■ **TASK DESCRIPTION**
Repeat, please, only the lines from the top of the data down to the line with "Given: Click the reply@example.com"; include both of those lines.

■ **RECORDS SUPPLIED**
= = =

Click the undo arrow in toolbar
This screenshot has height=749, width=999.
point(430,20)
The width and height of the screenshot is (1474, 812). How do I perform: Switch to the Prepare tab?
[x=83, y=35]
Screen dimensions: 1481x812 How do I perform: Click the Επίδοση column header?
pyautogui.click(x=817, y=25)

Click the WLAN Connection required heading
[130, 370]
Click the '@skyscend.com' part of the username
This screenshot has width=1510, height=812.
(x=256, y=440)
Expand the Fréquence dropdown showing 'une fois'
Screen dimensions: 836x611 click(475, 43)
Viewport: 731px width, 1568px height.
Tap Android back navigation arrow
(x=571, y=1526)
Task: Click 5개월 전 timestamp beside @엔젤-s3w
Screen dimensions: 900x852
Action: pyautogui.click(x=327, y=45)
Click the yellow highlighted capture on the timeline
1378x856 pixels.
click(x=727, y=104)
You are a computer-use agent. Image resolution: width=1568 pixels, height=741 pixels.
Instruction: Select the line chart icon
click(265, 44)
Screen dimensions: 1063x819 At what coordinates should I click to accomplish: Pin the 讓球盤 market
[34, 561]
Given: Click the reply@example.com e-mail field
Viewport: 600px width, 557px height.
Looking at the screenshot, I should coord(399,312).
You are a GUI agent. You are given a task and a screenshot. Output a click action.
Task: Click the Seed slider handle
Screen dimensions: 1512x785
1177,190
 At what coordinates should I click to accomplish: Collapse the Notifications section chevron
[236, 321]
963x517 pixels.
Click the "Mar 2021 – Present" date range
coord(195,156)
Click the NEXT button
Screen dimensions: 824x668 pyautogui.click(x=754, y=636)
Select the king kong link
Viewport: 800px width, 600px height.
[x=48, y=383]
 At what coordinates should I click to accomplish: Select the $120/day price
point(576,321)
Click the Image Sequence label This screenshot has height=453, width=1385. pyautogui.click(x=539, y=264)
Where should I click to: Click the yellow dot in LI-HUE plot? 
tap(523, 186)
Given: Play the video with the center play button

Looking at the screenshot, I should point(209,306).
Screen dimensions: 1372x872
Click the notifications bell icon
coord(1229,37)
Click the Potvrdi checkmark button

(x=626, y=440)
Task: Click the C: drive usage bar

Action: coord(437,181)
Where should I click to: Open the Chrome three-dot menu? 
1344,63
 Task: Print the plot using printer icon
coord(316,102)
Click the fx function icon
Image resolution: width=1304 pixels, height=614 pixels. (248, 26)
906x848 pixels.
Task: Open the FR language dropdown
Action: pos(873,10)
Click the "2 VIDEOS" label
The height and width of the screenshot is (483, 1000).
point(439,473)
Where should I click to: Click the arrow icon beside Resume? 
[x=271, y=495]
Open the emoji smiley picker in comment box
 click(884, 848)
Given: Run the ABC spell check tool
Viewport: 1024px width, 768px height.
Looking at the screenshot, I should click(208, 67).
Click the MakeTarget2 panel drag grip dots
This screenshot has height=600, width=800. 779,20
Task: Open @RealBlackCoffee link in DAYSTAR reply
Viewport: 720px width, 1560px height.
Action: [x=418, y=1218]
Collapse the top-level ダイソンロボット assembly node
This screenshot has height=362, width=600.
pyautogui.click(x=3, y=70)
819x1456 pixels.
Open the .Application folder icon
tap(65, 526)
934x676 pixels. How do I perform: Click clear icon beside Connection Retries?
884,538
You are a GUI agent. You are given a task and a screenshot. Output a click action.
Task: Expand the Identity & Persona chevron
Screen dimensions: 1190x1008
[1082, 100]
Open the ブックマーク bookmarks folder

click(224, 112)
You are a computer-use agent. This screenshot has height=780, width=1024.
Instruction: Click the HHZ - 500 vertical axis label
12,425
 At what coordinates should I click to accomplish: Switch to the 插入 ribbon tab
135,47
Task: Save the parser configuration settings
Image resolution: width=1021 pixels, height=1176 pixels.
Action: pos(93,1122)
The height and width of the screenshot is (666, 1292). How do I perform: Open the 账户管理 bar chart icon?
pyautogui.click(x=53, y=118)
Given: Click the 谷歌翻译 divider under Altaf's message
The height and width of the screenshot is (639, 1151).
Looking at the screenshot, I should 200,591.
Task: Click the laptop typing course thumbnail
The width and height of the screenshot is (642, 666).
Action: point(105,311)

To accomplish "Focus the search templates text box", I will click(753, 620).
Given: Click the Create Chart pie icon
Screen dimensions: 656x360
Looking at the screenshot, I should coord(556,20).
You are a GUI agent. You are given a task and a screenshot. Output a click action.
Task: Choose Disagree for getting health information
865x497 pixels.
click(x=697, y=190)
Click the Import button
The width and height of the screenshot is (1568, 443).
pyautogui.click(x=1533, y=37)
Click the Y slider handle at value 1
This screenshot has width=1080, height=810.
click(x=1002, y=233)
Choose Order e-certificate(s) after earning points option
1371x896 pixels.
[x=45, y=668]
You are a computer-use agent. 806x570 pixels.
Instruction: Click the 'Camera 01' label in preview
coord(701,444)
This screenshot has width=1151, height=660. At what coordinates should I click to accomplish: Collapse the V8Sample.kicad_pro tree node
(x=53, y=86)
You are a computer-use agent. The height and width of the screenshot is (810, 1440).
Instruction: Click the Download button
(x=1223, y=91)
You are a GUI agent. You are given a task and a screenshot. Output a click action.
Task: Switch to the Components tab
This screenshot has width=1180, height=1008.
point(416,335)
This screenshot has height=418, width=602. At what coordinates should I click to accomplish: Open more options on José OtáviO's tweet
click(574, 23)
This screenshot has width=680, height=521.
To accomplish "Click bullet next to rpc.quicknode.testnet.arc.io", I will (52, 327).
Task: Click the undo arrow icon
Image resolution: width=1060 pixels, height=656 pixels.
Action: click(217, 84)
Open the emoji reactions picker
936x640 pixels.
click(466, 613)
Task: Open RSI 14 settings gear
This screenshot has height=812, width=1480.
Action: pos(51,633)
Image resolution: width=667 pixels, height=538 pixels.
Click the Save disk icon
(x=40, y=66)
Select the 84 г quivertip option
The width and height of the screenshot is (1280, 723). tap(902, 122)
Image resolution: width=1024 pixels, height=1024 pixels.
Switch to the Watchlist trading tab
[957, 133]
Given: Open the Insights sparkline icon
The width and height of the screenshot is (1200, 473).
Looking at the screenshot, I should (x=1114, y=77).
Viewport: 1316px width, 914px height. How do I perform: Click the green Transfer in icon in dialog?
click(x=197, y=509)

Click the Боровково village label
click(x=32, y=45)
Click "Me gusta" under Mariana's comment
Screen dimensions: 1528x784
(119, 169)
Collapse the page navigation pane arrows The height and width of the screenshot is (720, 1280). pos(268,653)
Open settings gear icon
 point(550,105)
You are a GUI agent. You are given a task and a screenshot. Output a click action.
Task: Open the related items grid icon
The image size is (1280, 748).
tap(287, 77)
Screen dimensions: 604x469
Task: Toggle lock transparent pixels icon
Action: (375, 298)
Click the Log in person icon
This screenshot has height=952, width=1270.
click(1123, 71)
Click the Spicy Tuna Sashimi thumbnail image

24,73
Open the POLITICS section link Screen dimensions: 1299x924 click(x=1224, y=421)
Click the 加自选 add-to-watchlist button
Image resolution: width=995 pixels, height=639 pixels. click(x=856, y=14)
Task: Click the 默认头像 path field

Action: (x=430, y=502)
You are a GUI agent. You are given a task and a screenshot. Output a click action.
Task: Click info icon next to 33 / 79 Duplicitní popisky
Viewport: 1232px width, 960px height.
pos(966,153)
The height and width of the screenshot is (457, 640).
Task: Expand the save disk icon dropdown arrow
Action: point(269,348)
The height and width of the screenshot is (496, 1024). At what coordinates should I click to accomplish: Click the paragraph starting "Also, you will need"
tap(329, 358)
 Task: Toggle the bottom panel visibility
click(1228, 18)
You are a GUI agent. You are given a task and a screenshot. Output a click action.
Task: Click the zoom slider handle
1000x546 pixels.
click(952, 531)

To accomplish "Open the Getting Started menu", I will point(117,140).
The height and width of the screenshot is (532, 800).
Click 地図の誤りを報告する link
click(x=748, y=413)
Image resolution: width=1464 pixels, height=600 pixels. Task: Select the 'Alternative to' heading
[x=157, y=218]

= = =

■ **PROBLEM SOLUTION**
Click the undo arrow in toolbar
This screenshot has height=749, width=999.
point(430,20)
The width and height of the screenshot is (1474, 812). How do I perform: Switch to the Prepare tab?
[x=83, y=35]
Screen dimensions: 1481x812 How do I perform: Click the Επίδοση column header?
pyautogui.click(x=817, y=25)

Click the WLAN Connection required heading
[130, 370]
Click the '@skyscend.com' part of the username
This screenshot has width=1510, height=812.
(x=256, y=440)
Expand the Fréquence dropdown showing 'une fois'
Screen dimensions: 836x611 click(475, 43)
Viewport: 731px width, 1568px height.
Tap Android back navigation arrow
(x=571, y=1526)
Task: Click 5개월 전 timestamp beside @엔젤-s3w
Screen dimensions: 900x852
Action: pyautogui.click(x=327, y=45)
Click the yellow highlighted capture on the timeline
1378x856 pixels.
click(x=727, y=104)
You are a computer-use agent. Image resolution: width=1568 pixels, height=741 pixels.
Instruction: Select the line chart icon
click(265, 44)
Screen dimensions: 1063x819 At what coordinates should I click to accomplish: Pin the 讓球盤 market
[34, 561]
Given: Click the reply@example.com e-mail field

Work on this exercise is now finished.